## CONSIGNE
Rédigez la suite du compte rendu sur « Le musée de l'homme » reproduit ci-dessous, en reprenant juste après sa dernière phrase.

### TEXTE EXTRAIT ###

A propos de "Le musée de l’homme", de David Abiker (2005) / Patrick Guillot


 
A propos de Le musée de l’homme, de David Abiker.
 
Le personnage-narrateur est un trentenaire contemporain, marié et père de deux petites filles. Un type sympa, plein de bonne volonté, « moderne », qui a entendu la leçon du mouvement des femmes, et a décidé d’en tenir compte. Il raconte sa vie quotidienne, appliquée mais incertaine, dans la société féminocentrique, où il semble errer sans la bien comprendre. Mais le récit n’est pas sombre : l’auteur a choisi le mode humoristique et ironique – on le sent dès la lecture du titre et du sous-titre – et le manie bien. Le propos est donc plutôt réjouissant et décapant - et trouve beaucoup de force dans un certain nombre de formules qui percutent.
 
Dans son couple, ce mari-père joue impeccablement le jeu du partage des tâches et du respect de l’autre : il s’occupe des enfants et fait la cuisine avec compétence ; il est attentif au point de vue de sa femme et accepte facilement qu’elle gagne plus que lui. Il n’a pas de nostalgie des rôles anciens, qu’il n’a sans doute connu que sur leur fin. Il passe parfois la porte d’un salon d’esthétique pour hommes. Bref, il répond parfaitement, semble-t-il, aux attentes du féminisme du vingtième siècle. Pourtant, en tant qu’homme, il se sent comme étranger à l’univers qui l’entoure :
Les femmes avaient gagné la bataille des valeurs. La société carburait à la paix, à l’amour, à l’écoute, à la douceur, à toutes ces bonnes choses qui font de nos contrées des oasis où l’on se porte mieux qu’ailleurs. (p.18)

### DONNÉES ###

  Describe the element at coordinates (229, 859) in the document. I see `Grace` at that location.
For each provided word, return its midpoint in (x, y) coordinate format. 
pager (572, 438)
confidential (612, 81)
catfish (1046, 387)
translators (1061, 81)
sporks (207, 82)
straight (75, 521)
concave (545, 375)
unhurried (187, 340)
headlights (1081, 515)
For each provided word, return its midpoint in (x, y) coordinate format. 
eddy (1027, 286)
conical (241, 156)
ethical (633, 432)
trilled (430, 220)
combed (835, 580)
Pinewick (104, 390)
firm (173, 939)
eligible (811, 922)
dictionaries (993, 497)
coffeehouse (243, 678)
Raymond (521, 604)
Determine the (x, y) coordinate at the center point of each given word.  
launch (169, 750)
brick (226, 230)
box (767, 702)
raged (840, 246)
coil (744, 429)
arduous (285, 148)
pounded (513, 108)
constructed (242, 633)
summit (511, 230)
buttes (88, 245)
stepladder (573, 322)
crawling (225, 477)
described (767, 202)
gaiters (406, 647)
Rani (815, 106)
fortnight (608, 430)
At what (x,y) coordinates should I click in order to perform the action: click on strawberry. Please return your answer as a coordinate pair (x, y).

###

## RÉPONSE
 Lui se bat autant sur le front de sa famille que sur celui du travail, mais la société n’en a cure. Elle ne reconnaît pas ceux de son sexe, et promeut désormais une vision du monde d’où il est exclu : 
Du reste, on n’avait pas le choix : elles étaient partout, plus intelligentes, plus actives, plus résistantes, plus entreprenantes. Là où les droits étaient piétinés, on les trouvait qui défendaient le veuf, l’orpheline et la victime : ministres, responsables associatives, leadeuses en tout genre. Les années 80 les avaient vues réussir « l’amalgame de l’autorité et du charme(1) ». Le XXIe siècle serait celui de leur triomphe avec un taux prévisionnels de chômage masculin deux fois supérieur au leur  » (p.19) 
Une société totalitaire, en quelque sorte, de type orwellien ou huxleyen, mais réalisée : son livre de chevet ne s’intitule-t-il pas Ce qu’il faut penser auujourd’hui ? Comme dans toute société de ce type à l’époque technologique, c’est la télé qui joue un rôle central. D’où sa réaction aux reality show : 
A l’époque romaine, on mettait les esclaves dans l’arène et on amusait le peuple qui matait les lions bouffer les Chrétiens en mangeant du pop-corn à l’ambroisie. Aujourd’hui c’est les mères de famille de la télé qui entrent dans l’arène. Les caméras font office de fauves et c’est la psy qui baisse ou qui lève le pouce. (p.137)
 
« La télé est d’ailleurs devenue leur empire. Les femmes font la loi à la télé parce qu’elles font la loi dans les supermarchés. Résultat : il n’y a plus de programme pour moi. Mais plutôt des programmes qui se déroulent dans les rayons des supermarchés où évoluent des kyrielles de Micheline accompagnées d’enfants morveux. (…) Tous les soirs, il y a sur un plateau, un homme sommé de changer d’attitude et de conduire sur le chemin du bonheur une famille essentiellement composée de Micheline et d’Isabelle » (p.139)
Un homme sommé de changer d’attitude - il n’y a plus de programme pour moi : voilà des formules brèves, mais qui disent des choses profondes. Cette absence de « programme » pour les hommes, d’ailleurs, n’est pas spécifique à la télé, c’est la caractéristique d’un univers sans ambition, sans projet et sans héros.
 
Excellente aussi cette définition du nouveau stéréotype masculin, le « métrosexuel » dans lequel il ne se reconnaît pas – mais dont il n’est pas interdit de penser qu’il pourrait y tomber à son tour :
Au début, je croyais qu’un métrosexuel, c’était un type qui avait un sexe suffisamment gros pour le montrer dans le RER derrière un imperméable de l’inspecteur gadget.
Pas du tout.
Un métrosexuel est un type qui va au salon d’esthétique en plein samedi après-midi parce que ni sa femme ni ses filles n’ont envie de l’emmener voir un match de foot féminin.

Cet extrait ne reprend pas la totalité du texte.